With a robust and well-connected knowledge base, ticket deflection doesn’t just help customers. It also enables a customer support organization to more quickly attend to the high-priority tickets that simply cannot be deflected. Agent productivity is enhanced, yes, but more importantly, customer experience is elevated. And now, customers all over the globe can access information at any time of day or night. Your knowledge base is not dependent on an agent being available and awake.

The key to ticket deflection is a well-designed knowledge base

A robust and well-organized knowledge base is the foundation of customer self-serve capability. But it must be linked to your automated QuickSearch Bot technology so you can intelligently serve customers the information they’re asking for in the moment.

A lot of companies have the first part — a robust knowledge base with gobs of content including articles, images, videos, and more. But they haven’t figured out how to best connect it to customer needs. In order for a knowledge base to be effective, it should be combined with automation and messaging capabilities. Enabled with artificial intelligence (AI), QuickSearch Bots can facilitate connecting customers with content. 

The design of your knowledge base is also important. Knowledge bases must be well-written in order to function as self-serve repositories of information. Exact phrasing helps QuickSearch Bots match up knowledge base articles to customer queries. Brevity of articles keeps customers engaged and helps them move quickly through information. 

In addition, you have to pay consistent attention to the contents of your knowledge base. A knowledge base is a living, breathing resource that should be updated regularly to keep pace with customer needs. As you notice that your support tickets follow certain themes, you can add knowledge base articles to answer common questions.

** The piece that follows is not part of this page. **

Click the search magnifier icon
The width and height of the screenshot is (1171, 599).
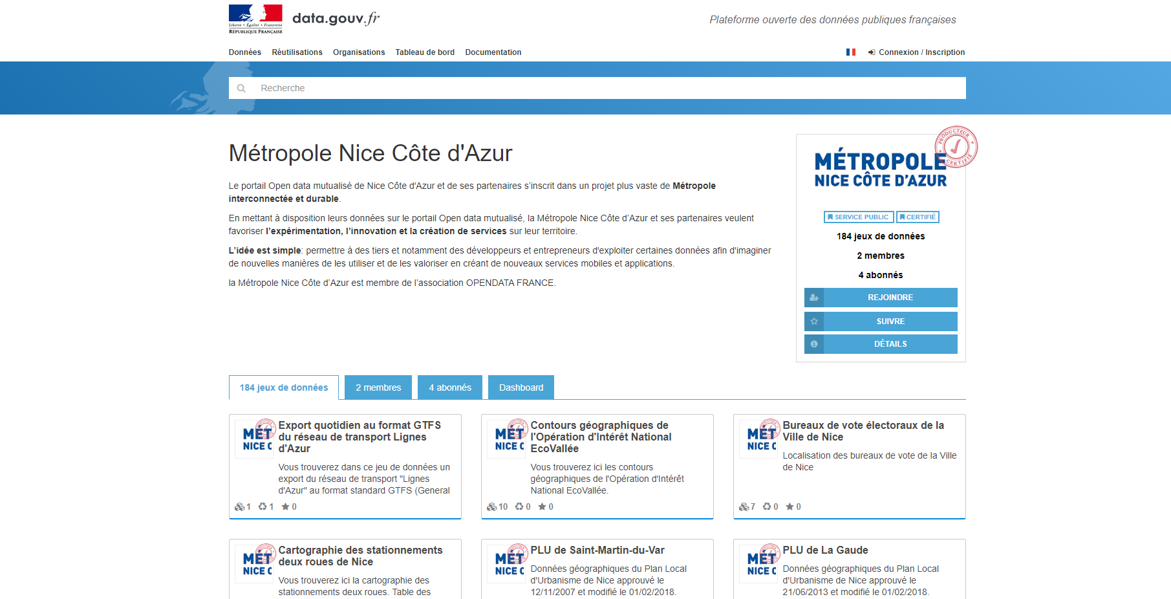[x=241, y=89]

Incidentally, your knowledge base should not be designed just with customers in mind. While it can certainly provide the foundation for customer self-serve activity, it also serves a profound secondary purpose: acting as a content library for your customer support agents. For this reason, it should be designed with their needs in mind, too.

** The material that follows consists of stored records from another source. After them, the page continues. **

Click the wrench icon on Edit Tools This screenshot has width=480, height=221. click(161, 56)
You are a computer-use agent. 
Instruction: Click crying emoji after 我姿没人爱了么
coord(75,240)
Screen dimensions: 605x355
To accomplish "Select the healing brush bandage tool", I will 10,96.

Best Practice For Ticket Deflection

Ticket deflection is best achieved in-app. Forcing customers to go to a web forum or Google to find answers decreases the odds customers will solve their own problems. The goal is to keep users engaged in your app, so sending them “off app” to self-serve is counterintuitive. Building a knowledge base within your app is the first step to enhanced ticket deflection. Helpshift offers a searchable in-app FAQ that helps with this goal.

Helpshift also offers extensive analytics which help you determine the rate of ticket deflection you’re achieving. In the Analytics Dashboard, the User Engagements area shows metrics for Opened Help, Read FAQs, and Reported Issue. By comparing these numbers, you can see how many users are reading FAQs to find answers, and how many Reported Issues you have as opposed to Opened Help.

And now, for those tickets

People love to help themselves. But ticket deflection is not meant to end customer support tickets altogether. No matter how excellent of a job you do with your knowledge base, there will always be customers with unique questions and issues. But with low-hanging customer-service issues attended to in an automated way, your human agents have more attention and time for the unique, complex, and sensitive issues.

After all, empathy and problem-solving are what humans do best. Leave the rote questions to the machines to enable your customer support organization to be as helpful and efficient as possible.